Which lines of the entries below hold the word "agent"? Report each of them.

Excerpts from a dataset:
· · · · ·

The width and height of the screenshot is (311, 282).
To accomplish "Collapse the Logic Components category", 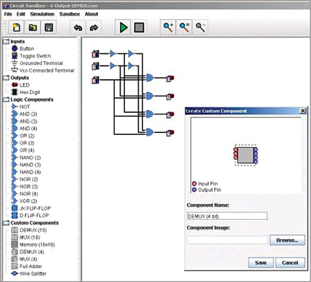I will (x=6, y=99).
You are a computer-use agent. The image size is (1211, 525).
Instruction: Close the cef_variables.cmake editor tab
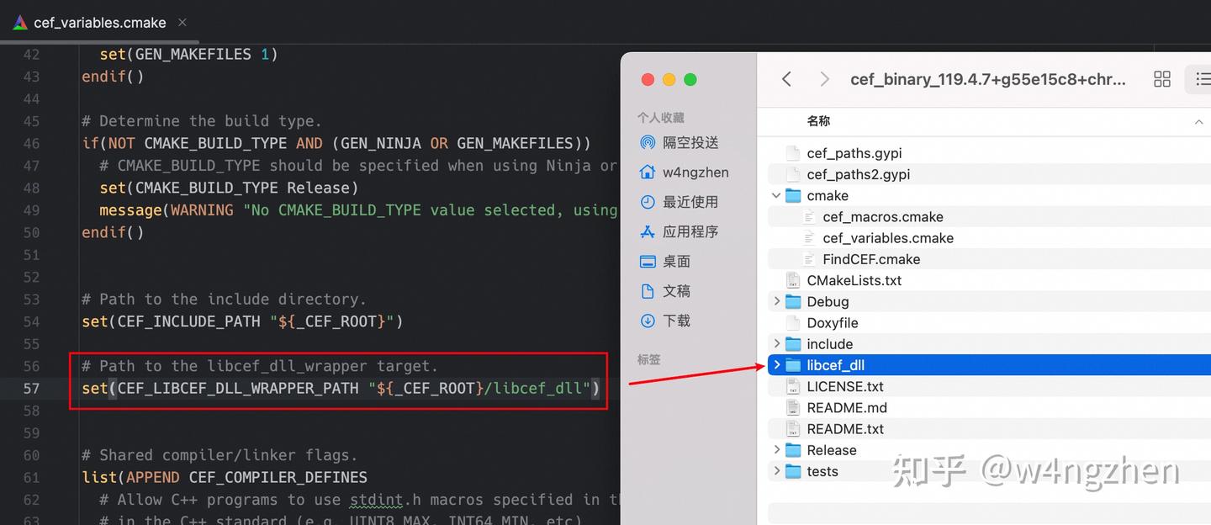(182, 23)
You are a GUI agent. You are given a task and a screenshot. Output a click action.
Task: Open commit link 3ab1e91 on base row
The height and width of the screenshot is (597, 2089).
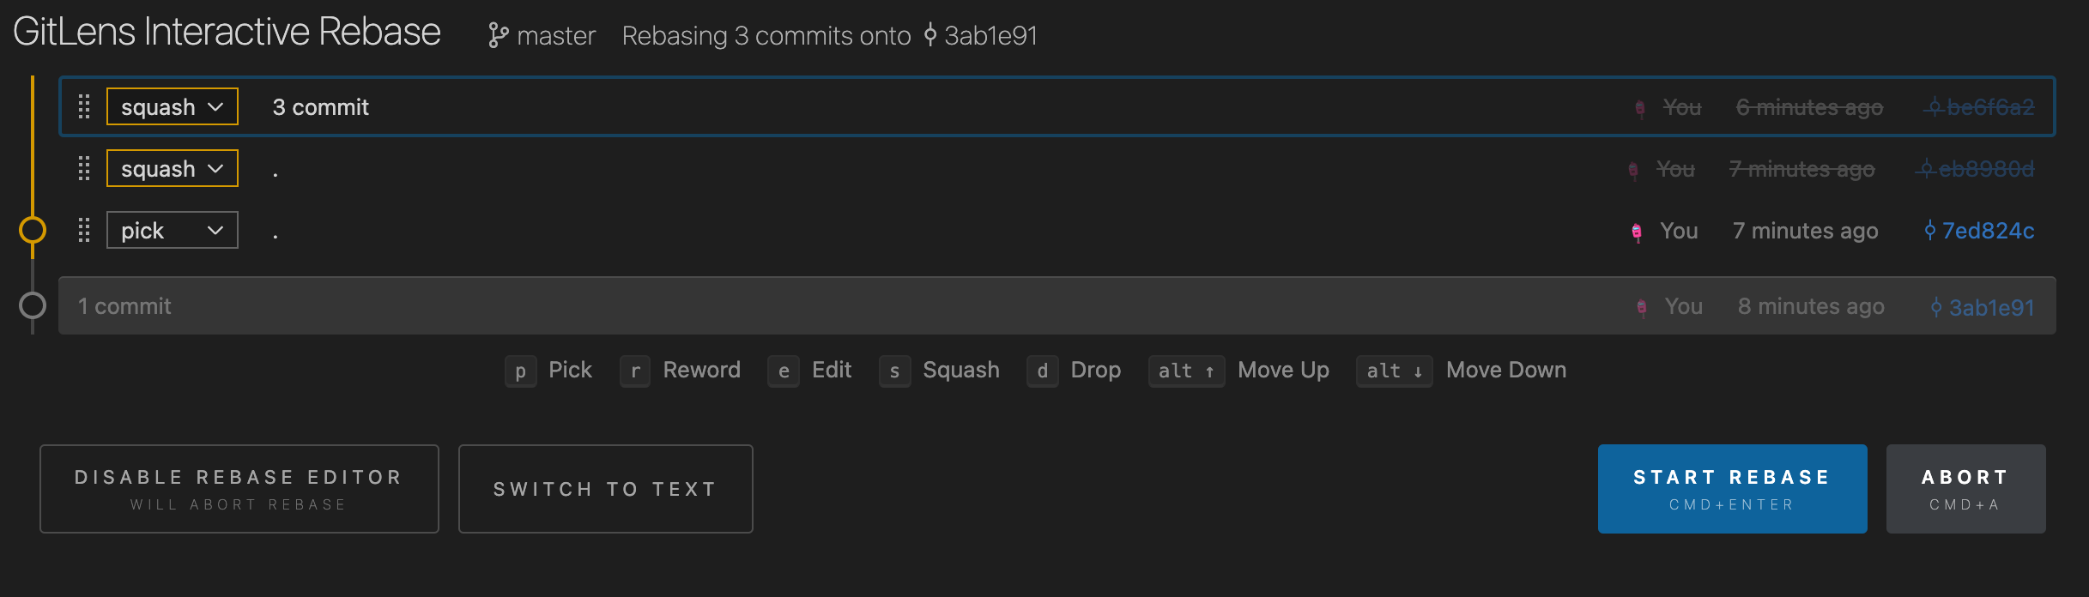pyautogui.click(x=1990, y=307)
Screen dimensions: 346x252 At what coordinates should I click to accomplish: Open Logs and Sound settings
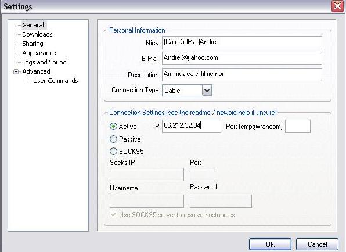coord(44,62)
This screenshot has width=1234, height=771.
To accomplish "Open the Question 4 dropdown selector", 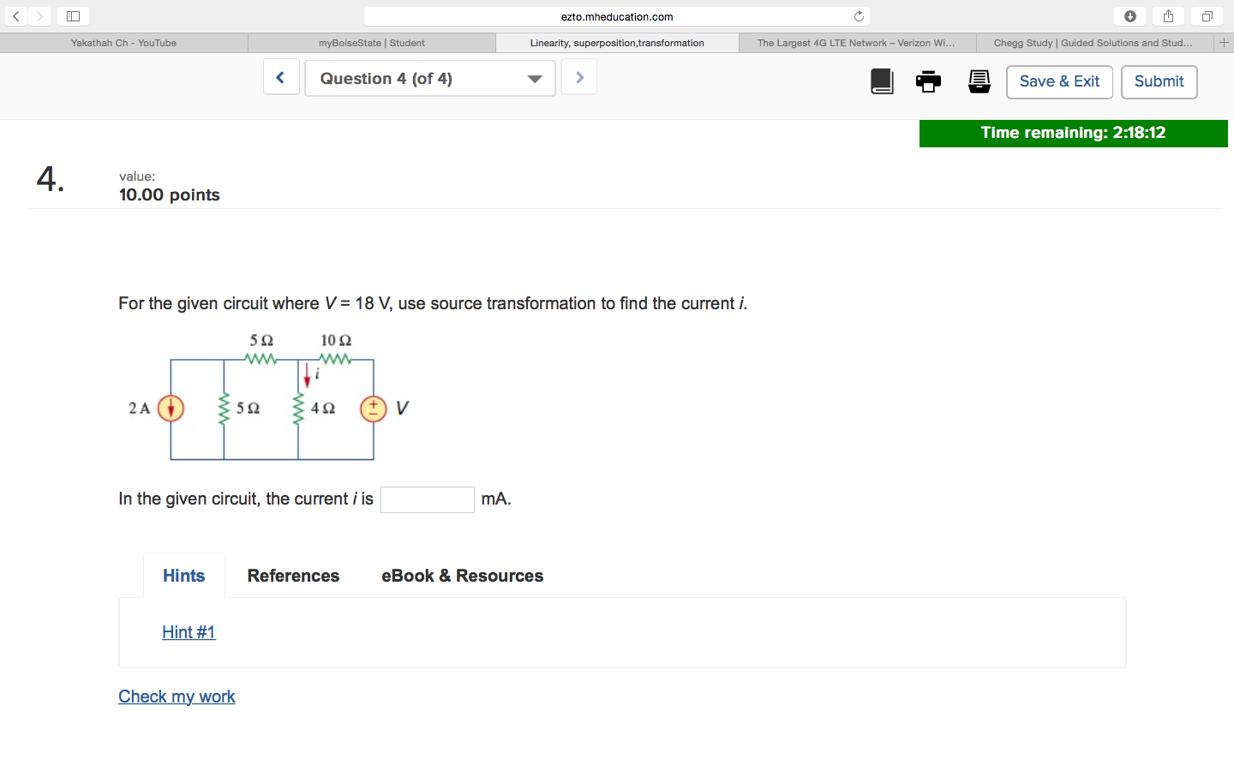I will coord(429,78).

· · · · ·

REPLY TO THE TASK:
You are a computer-use agent. The image size is (1211, 525).
You are a GUI agent. You are given a task and a screenshot. Output a click action.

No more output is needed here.